Argonaut Capital Management Group is a long term oriented, global macro fund. The fund seeks high, risk-controlled returns by investing in various currencies, commodities, credit and futures. It was founded in 1993 by David Gerstenhaber, and was one of the first tiger cubs. Tiger cubs are hedge funds started by former analysts at Julian Robertson’s Tiger Management.
The Argonaut Global macro fund was up 0.3% in February after being down 0.8% in January. Credit positions and equity indices both made positive contributions in February, while both foreign exchange and commodities had mild setbacks.
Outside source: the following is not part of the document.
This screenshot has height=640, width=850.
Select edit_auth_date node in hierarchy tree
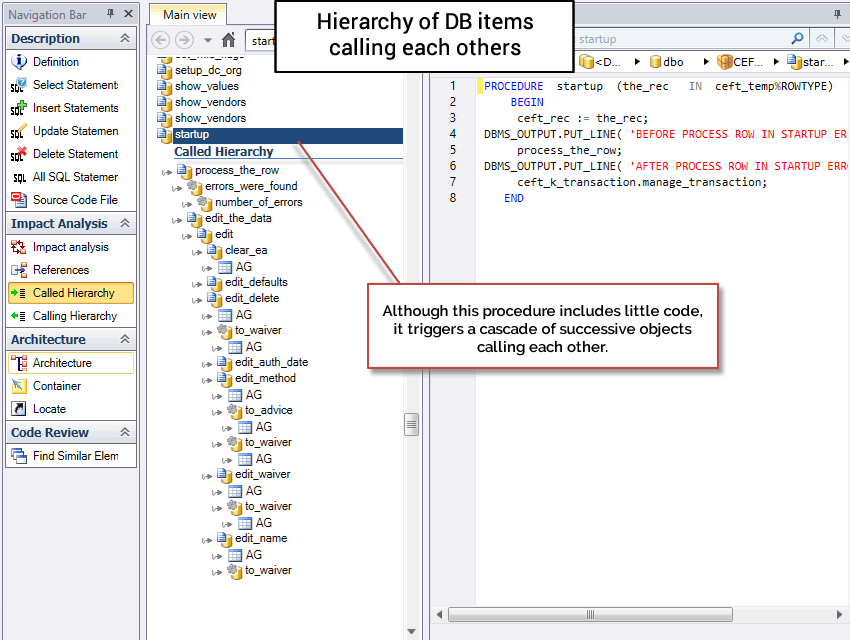point(271,362)
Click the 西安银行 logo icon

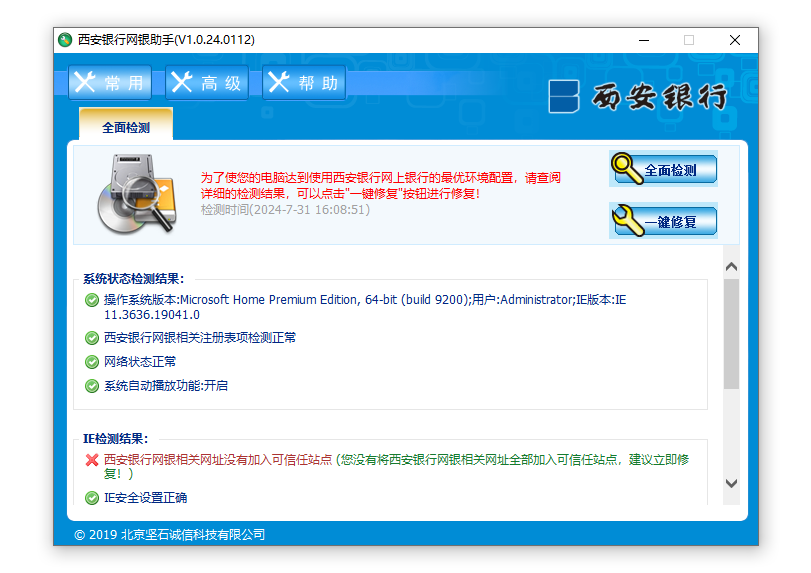pos(564,97)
For the year to date, equities and commodities have been positive performers, while credit and foreign exchange both were down.
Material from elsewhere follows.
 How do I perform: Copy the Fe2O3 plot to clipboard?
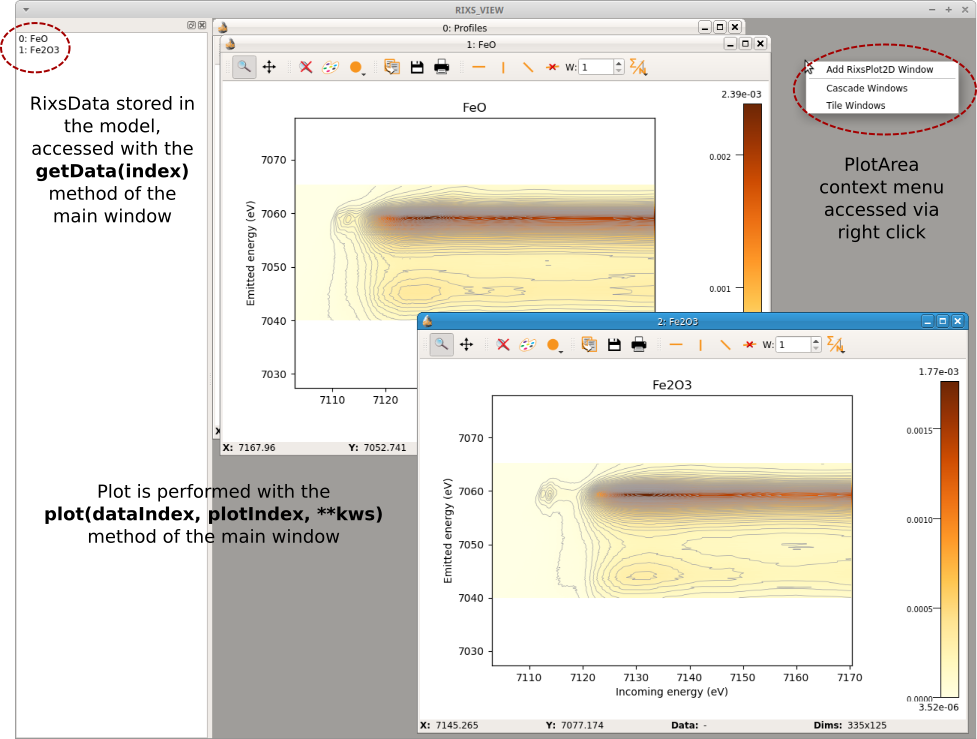pyautogui.click(x=589, y=344)
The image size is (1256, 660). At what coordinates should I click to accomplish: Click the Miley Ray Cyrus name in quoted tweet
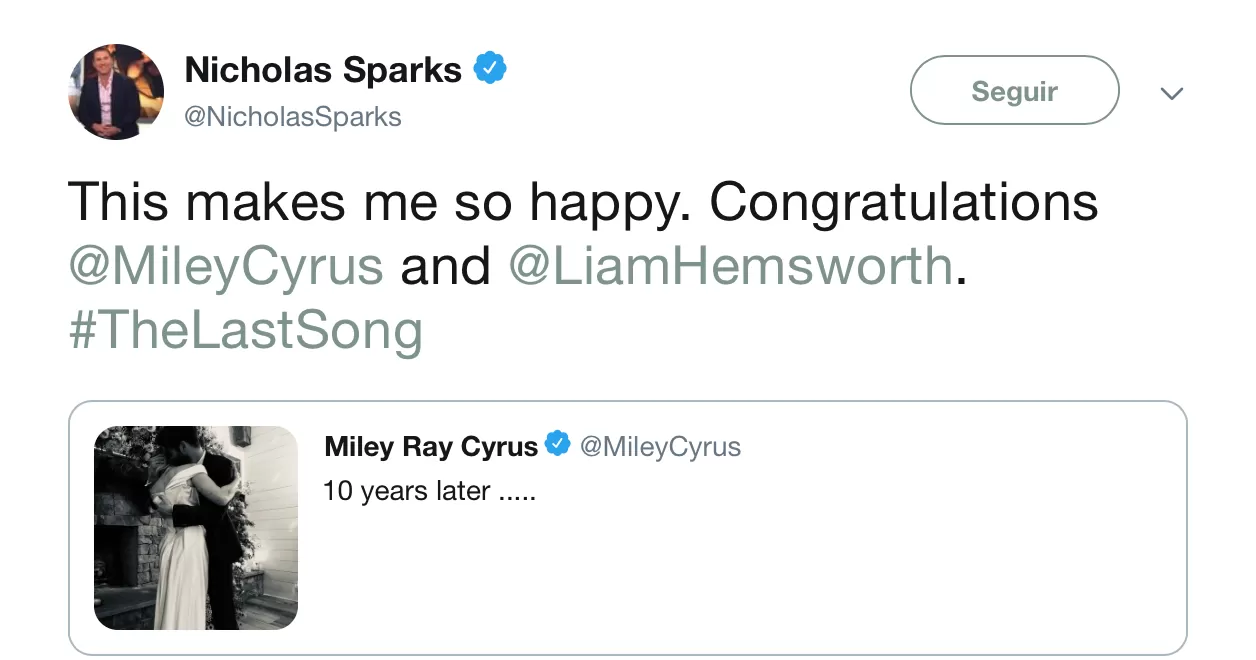[x=431, y=446]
The fund is extremely cautious about the macro environment for 2012. Gerstenhaber gives a detailed analysis of the European economy and the US economy. He expects GDP to average below 2% for 2012. Furthermore, the mixture of spending cuts and end of the Bush tax cuts could trigger “a massive fiscal contraction on the order of 3-4% of GDP” in 2013.
Gerstenhaber thinks the Euro-Zone is already in a recession, and thinks that analysts are not realistic about the depth and severity of it. With regards, to China, Gerstenhaber, notes that the economy will slow. However, equity markets could provide adequate returns, due to the under-performance of both the Hang Seng H-Shares, and Shanghai Composite over the past two years.
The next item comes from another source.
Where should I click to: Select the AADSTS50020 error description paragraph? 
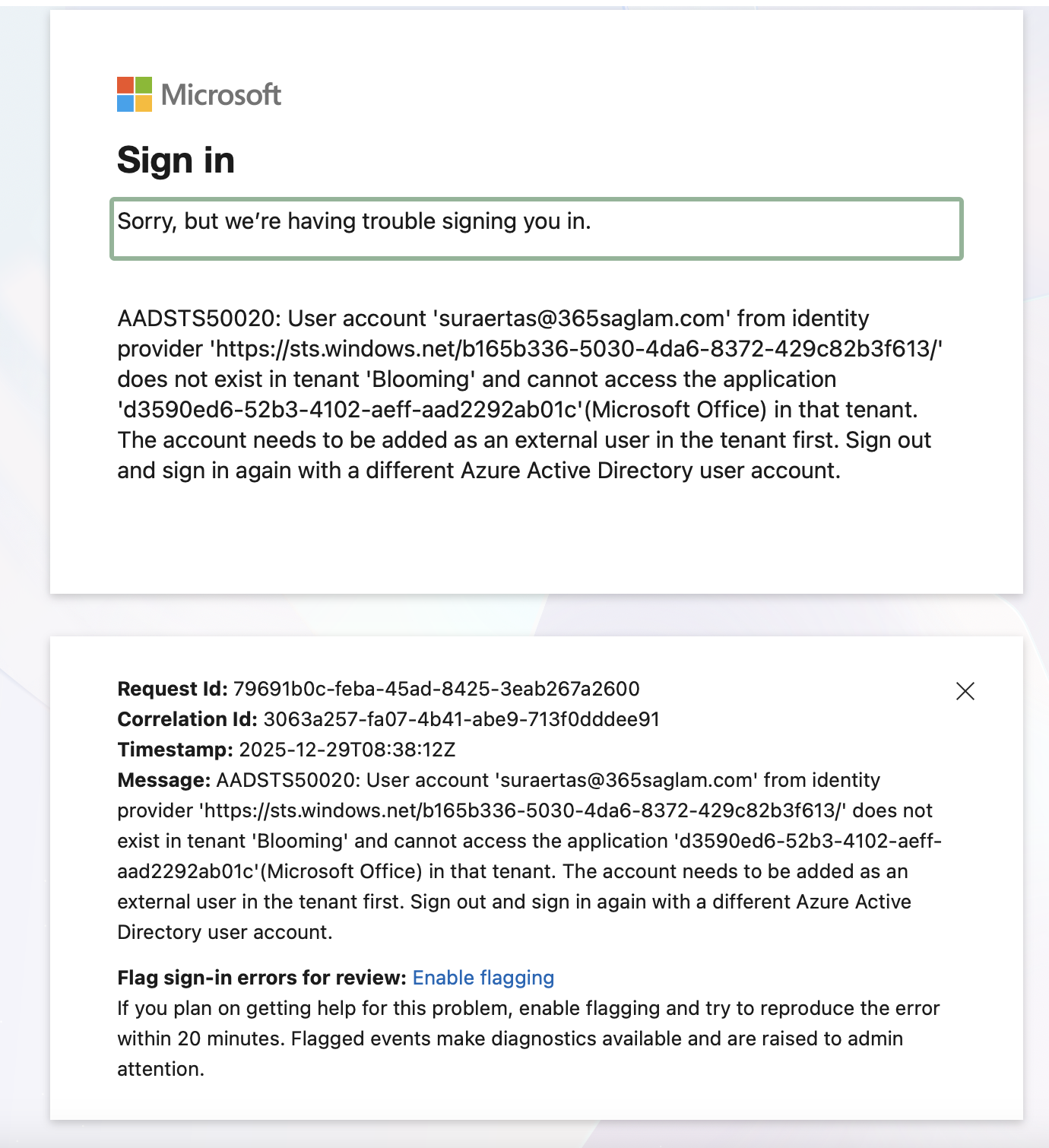click(530, 394)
Gerstenhaber concludes with the following summary:
With the cumulative actions of European policymakers in the final months of 2012 significantly reducing the risk of financial disaster, we believe that the rally in risk assets that began at the start of the year will continue for some time yet. We have positioned our book accordingly, though we are mindful of the factors that could short-circuit this period of better performance and have purchased protection accordingly. As the year progresses, however, we expect that the still unaddressed endgame in Europe and serious fiscal issues in the United States will open the door to reposition our portfolio in a more bearish fashion. In particular, this should mean opportunities to position for renewed declines in the euro and European peripheral debt, along with a well-supported Treasury market. We look forward to reporting back on the evolution of our portfolio over the course of the year.